# Exercise prompt:
Lay out the rows beginning at the line that contains "Where should I click to: Open the Source" and stopping after the line that contains "Action: pos(338,86)" as a two-column CSV headed instruction and click. Make each row one CSV line with its text and its answer, put each in its own double-quoted field, and replace line breaks with spaces.

# Extracted material:
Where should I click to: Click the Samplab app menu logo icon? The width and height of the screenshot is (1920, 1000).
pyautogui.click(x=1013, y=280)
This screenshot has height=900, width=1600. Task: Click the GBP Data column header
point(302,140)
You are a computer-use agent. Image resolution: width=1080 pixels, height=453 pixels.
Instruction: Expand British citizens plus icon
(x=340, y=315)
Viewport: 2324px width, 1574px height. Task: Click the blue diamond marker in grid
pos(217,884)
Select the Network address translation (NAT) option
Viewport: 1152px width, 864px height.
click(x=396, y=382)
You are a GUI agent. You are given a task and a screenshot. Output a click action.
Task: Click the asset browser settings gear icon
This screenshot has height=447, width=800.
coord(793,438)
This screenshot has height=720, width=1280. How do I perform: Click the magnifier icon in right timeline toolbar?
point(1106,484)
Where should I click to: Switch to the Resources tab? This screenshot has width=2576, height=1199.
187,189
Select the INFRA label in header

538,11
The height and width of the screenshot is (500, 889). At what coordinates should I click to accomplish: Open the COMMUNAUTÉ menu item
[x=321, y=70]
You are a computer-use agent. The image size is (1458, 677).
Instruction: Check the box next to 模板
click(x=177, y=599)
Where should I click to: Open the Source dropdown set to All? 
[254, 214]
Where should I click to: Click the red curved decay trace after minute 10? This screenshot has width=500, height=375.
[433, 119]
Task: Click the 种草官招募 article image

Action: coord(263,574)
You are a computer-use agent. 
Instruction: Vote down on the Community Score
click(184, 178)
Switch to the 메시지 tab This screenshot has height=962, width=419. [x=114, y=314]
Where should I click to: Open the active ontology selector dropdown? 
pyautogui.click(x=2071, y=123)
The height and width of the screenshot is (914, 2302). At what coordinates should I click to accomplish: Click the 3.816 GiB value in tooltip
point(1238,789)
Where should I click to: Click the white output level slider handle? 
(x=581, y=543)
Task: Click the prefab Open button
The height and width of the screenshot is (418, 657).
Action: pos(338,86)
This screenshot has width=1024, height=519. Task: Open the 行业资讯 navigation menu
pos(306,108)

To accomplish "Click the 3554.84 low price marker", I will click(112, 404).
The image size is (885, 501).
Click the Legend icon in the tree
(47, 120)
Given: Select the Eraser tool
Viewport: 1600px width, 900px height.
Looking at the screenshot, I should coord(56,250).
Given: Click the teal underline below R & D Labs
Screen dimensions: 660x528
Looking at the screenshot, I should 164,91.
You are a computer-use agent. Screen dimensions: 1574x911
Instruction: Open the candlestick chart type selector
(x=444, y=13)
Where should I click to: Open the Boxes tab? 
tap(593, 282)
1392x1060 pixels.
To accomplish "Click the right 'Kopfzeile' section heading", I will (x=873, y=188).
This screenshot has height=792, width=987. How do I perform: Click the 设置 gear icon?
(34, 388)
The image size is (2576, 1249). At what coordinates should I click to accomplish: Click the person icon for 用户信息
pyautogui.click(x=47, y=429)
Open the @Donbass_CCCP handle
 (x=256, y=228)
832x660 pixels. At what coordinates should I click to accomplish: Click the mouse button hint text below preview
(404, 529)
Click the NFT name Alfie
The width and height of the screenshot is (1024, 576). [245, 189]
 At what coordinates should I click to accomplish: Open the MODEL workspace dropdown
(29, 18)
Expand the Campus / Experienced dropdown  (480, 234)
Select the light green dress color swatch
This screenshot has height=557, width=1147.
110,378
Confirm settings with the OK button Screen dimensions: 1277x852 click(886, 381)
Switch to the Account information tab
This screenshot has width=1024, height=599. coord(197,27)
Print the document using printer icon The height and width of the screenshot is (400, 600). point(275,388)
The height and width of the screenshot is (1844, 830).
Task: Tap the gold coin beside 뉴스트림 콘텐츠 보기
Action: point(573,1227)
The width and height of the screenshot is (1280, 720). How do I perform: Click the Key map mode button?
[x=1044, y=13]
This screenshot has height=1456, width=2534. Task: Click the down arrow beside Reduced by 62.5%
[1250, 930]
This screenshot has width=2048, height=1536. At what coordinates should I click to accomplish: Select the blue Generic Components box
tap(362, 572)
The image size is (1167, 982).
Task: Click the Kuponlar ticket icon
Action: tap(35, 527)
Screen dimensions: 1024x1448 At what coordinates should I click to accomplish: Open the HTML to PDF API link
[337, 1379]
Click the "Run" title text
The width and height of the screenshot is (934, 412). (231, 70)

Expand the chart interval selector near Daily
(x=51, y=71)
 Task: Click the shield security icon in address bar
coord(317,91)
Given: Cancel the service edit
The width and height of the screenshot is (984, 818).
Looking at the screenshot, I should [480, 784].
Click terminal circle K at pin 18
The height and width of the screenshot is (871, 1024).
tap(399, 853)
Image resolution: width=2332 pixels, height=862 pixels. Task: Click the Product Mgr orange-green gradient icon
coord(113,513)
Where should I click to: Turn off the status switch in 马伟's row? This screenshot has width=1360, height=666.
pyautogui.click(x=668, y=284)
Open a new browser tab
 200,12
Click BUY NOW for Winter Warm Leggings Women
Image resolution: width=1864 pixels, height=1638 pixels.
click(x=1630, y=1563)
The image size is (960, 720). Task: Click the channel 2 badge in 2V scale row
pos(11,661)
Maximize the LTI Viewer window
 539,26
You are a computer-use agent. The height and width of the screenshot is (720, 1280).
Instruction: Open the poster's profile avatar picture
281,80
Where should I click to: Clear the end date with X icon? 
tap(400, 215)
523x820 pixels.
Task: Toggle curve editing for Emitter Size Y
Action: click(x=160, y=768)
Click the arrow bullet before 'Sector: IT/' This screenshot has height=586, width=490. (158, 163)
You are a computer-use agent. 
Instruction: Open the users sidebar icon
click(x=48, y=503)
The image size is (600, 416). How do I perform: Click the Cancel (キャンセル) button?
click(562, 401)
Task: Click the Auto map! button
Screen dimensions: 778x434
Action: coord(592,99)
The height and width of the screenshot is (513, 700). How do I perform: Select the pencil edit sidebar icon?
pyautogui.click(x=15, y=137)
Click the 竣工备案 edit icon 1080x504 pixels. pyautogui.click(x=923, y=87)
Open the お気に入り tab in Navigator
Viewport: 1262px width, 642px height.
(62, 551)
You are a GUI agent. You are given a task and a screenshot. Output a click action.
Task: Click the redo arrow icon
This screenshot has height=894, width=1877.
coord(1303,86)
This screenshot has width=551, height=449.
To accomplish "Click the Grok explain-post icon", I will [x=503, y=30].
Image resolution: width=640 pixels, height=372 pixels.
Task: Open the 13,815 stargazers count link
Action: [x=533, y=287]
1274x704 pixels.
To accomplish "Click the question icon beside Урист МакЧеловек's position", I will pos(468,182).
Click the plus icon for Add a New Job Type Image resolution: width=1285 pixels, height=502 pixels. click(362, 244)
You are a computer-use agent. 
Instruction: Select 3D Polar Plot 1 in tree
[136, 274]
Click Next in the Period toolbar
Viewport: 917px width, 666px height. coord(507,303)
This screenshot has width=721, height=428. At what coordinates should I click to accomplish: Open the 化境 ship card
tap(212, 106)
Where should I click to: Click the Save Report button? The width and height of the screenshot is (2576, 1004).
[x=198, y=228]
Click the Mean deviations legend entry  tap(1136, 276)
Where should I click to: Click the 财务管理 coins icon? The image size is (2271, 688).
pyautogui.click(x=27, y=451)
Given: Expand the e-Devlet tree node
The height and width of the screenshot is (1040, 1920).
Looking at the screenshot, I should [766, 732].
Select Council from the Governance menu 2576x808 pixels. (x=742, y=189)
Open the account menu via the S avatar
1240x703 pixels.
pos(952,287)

# Written answer:
instruction,click
"Where should I click to: Open the Source dropdown set to All?","[254, 214]"
"Where should I click to: Click the red curved decay trace after minute 10? This screenshot has width=500, height=375.","[433, 119]"
"Task: Click the 种草官招募 article image","Action: coord(263,574)"
"You are a computer-use agent. Instruction: Vote down on the Community Score","click(184, 178)"
"Switch to the 메시지 tab This screenshot has height=962, width=419.","[x=114, y=314]"
"Where should I click to: Open the active ontology selector dropdown?","pyautogui.click(x=2071, y=123)"
"The height and width of the screenshot is (914, 2302). At what coordinates should I click to accomplish: Click the 3.816 GiB value in tooltip","point(1238,789)"
"Where should I click to: Click the white output level slider handle?","(x=581, y=543)"
"Task: Click the prefab Open button The height and width of the screenshot is (418, 657).","Action: pos(338,86)"